Le groupe européen d'aéronautique et de défense et maison mère d'Airbus a confirmé qu'il ne contesterait pas l'attribution de ce contrat de 30 milliards de dollars, attribué la semaine dernière à son concurrent américain. Le président d'EADS pour l'Amérique du Nord, Ralph Crosby, a exprimé sa déception mais reconnu que l'offre soumise par Boeing au Pentagone était inférieure de deux milliards de dollars.
"Il est évident qu'il n'y a aucune base pour étayer une contestation", a-t-il dit. Reuters rapportait jeudi qu'EADS s'apprêtait à jeter l'éponge afin de se concentrer sur de nouveaux contrats d'armements. (voir [ID:nLDE72220L])
Le retrait définitif du groupe européen devrait apaiser les tensions transatlantiques sur les contrats d'armements. Il constitue toutefois une lourde déception pour les élus de l'Etat d'Alabama, qui espéraient la victoire d'EADS et la construction sur leurs terres d'une chaîne d'assemblage pour les avions-ravitailleurs.
Mais selon EADS, rien n'indique que des élus américains aient l'intention de déposer un recours contre l'attribution du contrat à Boeing.
BOEING DÉSORMAIS SOUS PRESSION
Pour le constructeur américain, la victoire est double. Les chaînes d'assemblage du 767, qui servira de base au nouveau ravitailleur de l'US Air Force, seront tout d'abord maintenues en activité dix ans de plus.
De plus, le constructeur américain s'épargne ainsi de voir Airbus établir une tête de pont aux Etats-Unis qui lui faciliterait l'attribution de nouveaux contrats d'armement.

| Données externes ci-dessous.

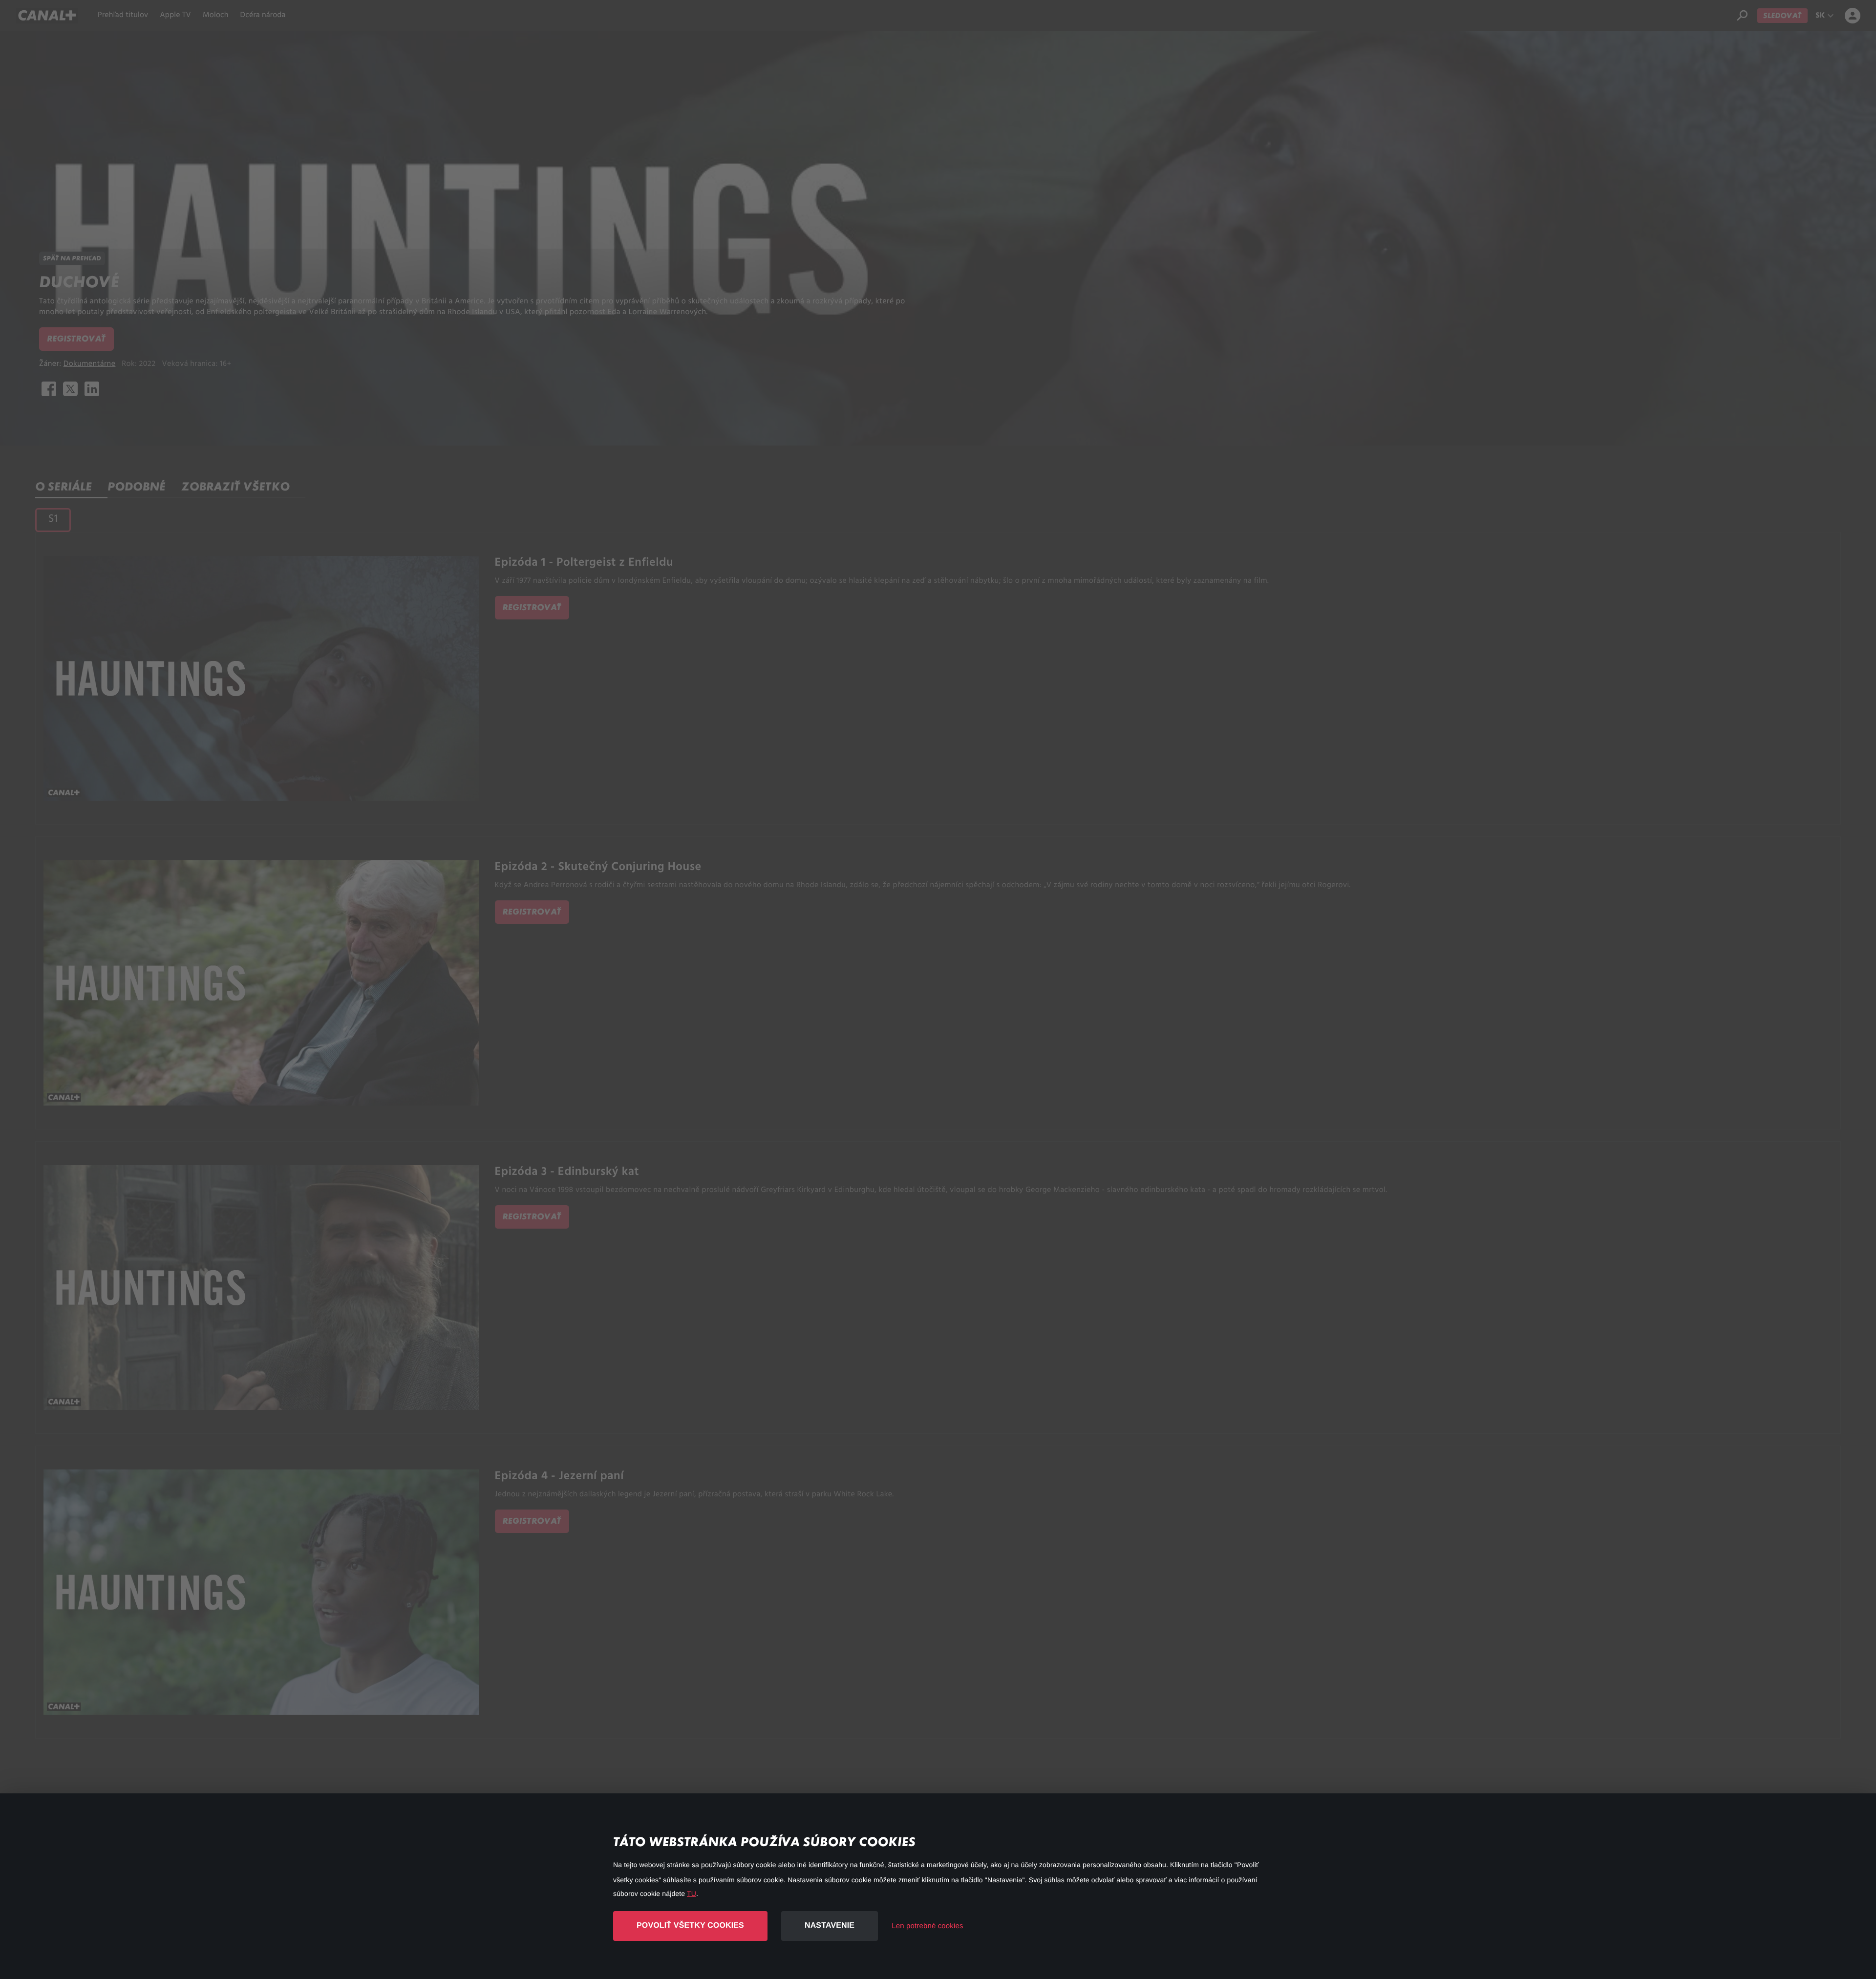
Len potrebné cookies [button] (927, 1926)
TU (691, 1893)
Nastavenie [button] (829, 1925)
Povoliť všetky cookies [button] (690, 1925)
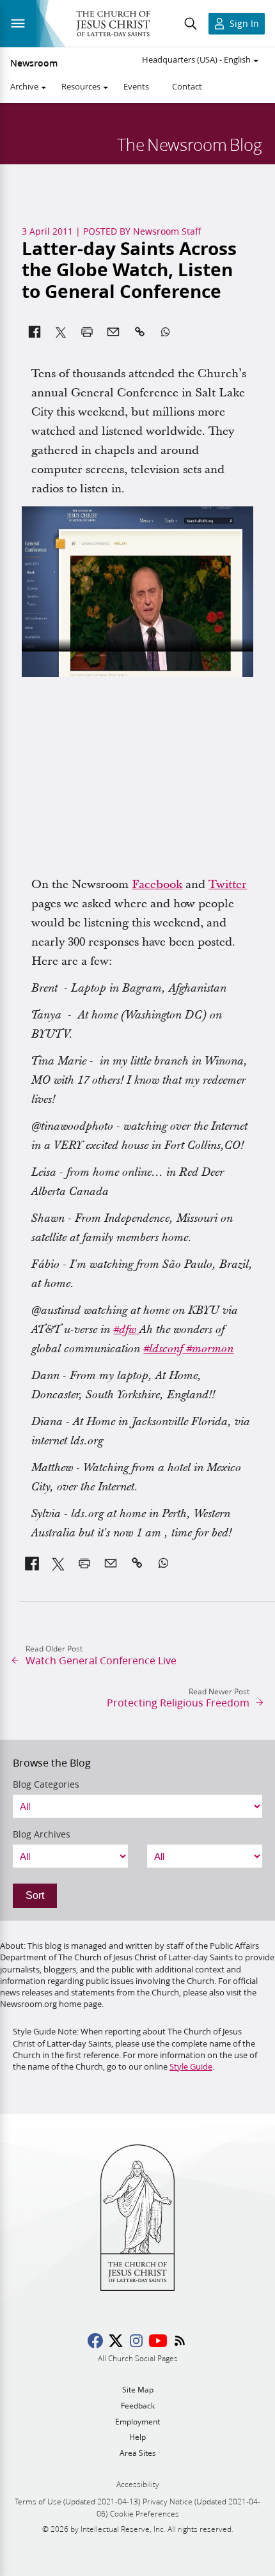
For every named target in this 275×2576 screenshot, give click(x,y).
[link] (126, 1330)
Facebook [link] (157, 885)
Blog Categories (46, 1784)
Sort (35, 1895)
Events (136, 86)
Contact (187, 86)
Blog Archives (41, 1834)
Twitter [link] (227, 885)
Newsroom (34, 63)
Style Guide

Le retrait définitif d'EADS permet à Boeing de lancer le contrat de développement des 18 premiers avions sur les 179 que comptera à terme la flotte de tankers.
Selon Loren Thompson, analyste spécialisé dans la défense, Boeing peut effectivement maintenir en vie un de ses avions phares et maintenir à distance son premier rival.
Mais, revers de la médaille, il souligne toutefois que Boeing se trouve désormais sous pression pour respecter le coût annoncé de son offre, jugé très bas.
Ralph Crosby a indiqué que l'analyse faite par EADS permettait de conclure que le prix proposé par Boeing était de 21,4 milliards de dollars, contre 23,4 milliards pour Airbus, soit plus de 9% au-dessus.
Selon le dirigeant d'EADS, le prix proposé par Boeing est "bien plus bas que ce que nous étions prêt à proposer".
Les calculs d'EADS indiquent en revanche que le coût de développement du projet de Boeing est supérieur à celui d'EADS, avec 4,4 milliards de dollars pour la variante du 767, contre 3,5 milliards pour celle de l'A330.
Boeing n'était pas disponible dans l'immédiat pour réagir à l'annonce d'EADS.
Le Pentagone prévoit d'organiser dans les années à venir de nouveaux appels d'offres pour au moins 300 ravitailleurs supplémentaires.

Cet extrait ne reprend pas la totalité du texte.